Exercise prompt —
What you return should be the lines of the data containing "will", each in full.

********************

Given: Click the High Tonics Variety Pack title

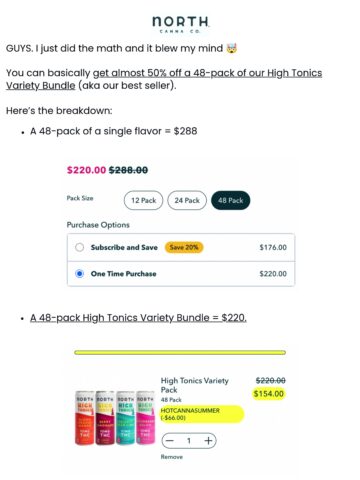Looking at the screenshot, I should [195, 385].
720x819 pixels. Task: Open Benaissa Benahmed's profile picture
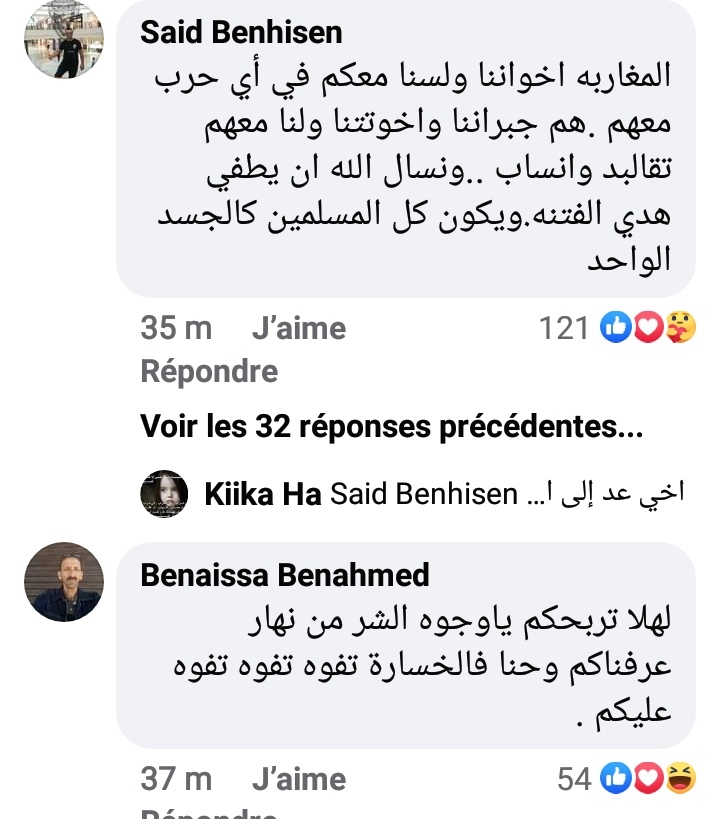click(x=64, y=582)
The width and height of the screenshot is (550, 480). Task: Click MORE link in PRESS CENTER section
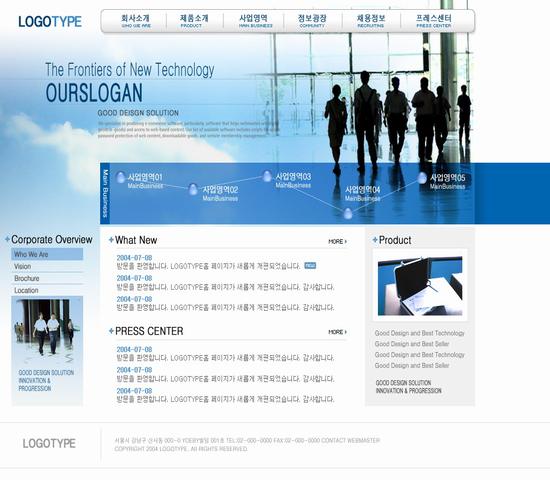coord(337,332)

********************

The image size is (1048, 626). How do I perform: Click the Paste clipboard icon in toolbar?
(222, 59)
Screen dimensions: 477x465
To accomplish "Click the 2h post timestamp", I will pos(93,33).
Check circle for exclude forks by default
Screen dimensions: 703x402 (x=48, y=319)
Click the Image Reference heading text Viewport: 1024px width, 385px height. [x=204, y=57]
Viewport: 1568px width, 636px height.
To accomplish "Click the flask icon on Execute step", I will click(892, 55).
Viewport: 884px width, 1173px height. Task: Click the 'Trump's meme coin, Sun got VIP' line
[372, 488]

********************

Output of the task —
To accomplish "Click the 2h post timestamp", I will pos(93,33).
To accomplish "Click the flask icon on Execute step", I will click(892, 55).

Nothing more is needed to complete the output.